*BRIEF*
Set every line of the data down again exactly, and keep the pictures out.

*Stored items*
-*-*-

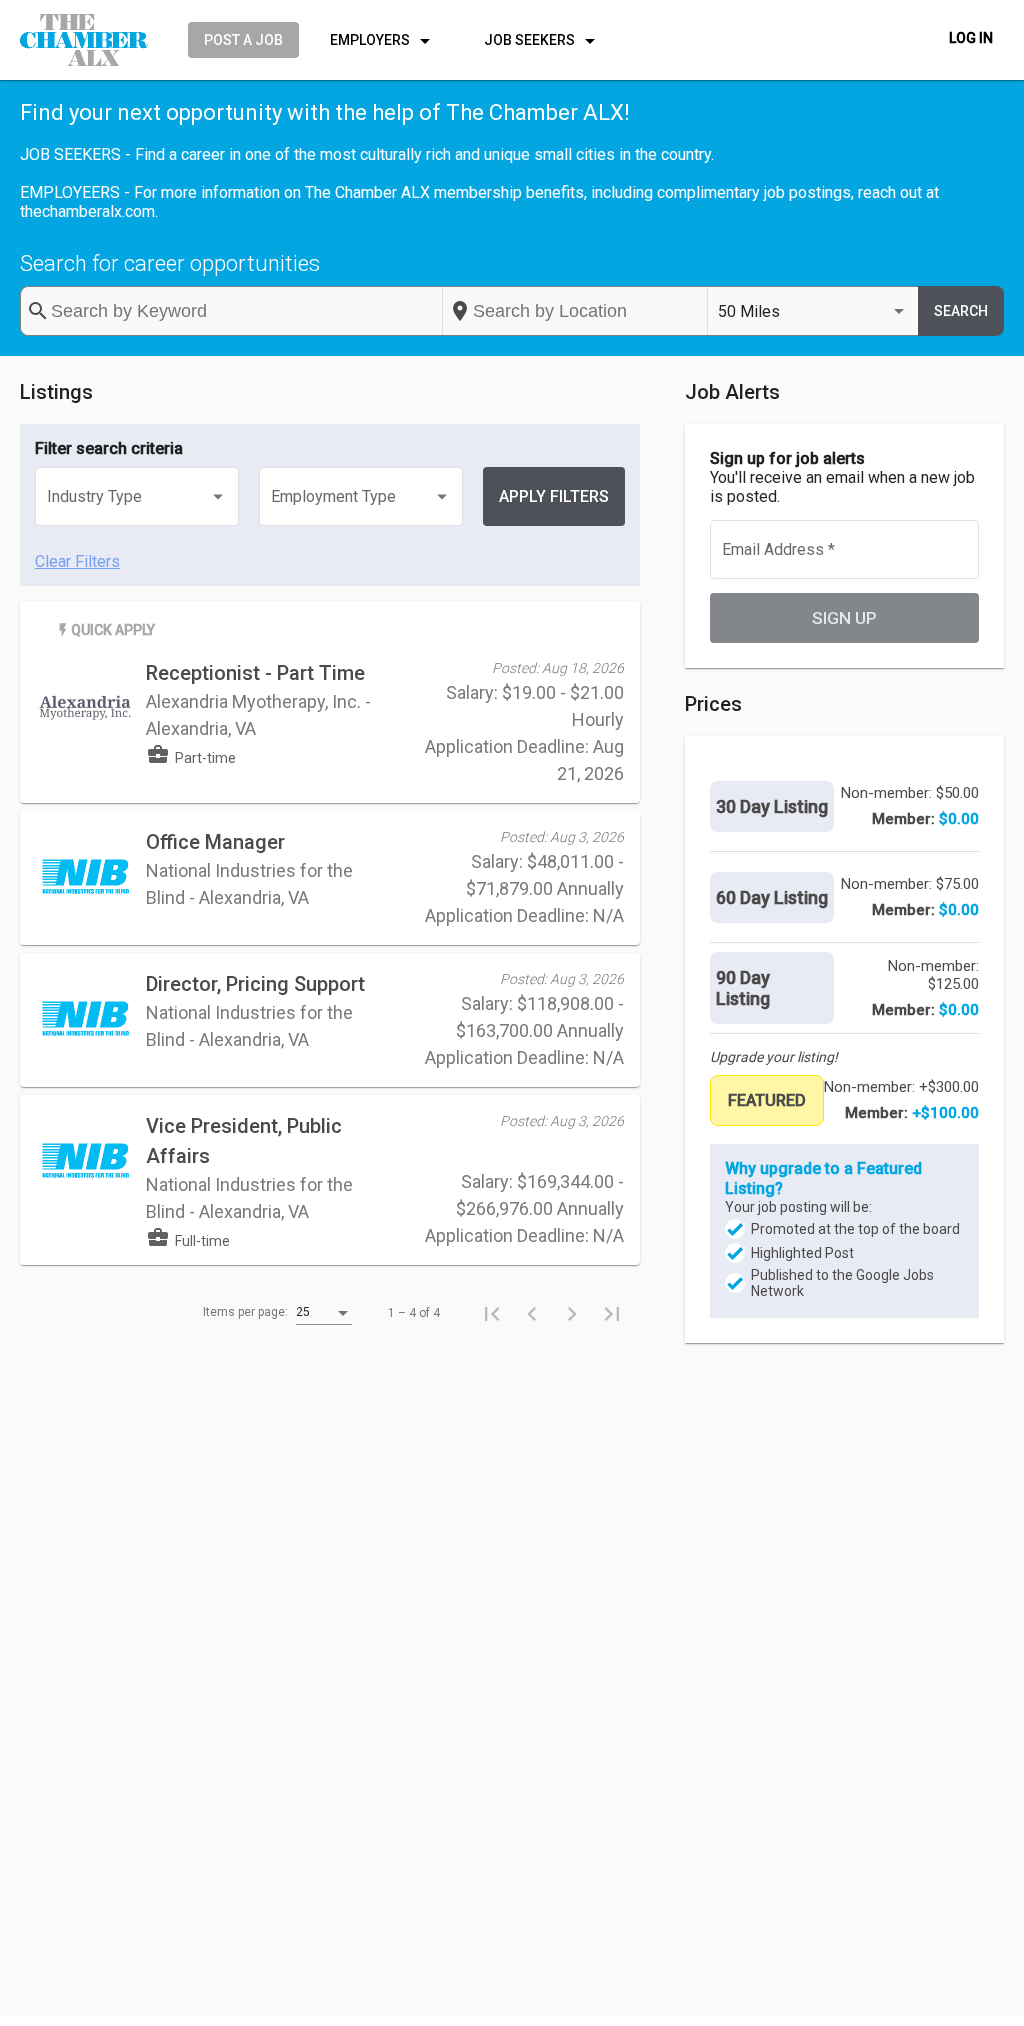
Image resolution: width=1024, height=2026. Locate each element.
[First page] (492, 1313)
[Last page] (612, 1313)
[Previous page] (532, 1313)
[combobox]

-*-*-

*RESULT FOR THIS TASK*
Image resolution: width=1024, height=2026. Locate each element.
[First page] (492, 1313)
[Last page] (612, 1313)
[Previous page] (532, 1313)
[combobox]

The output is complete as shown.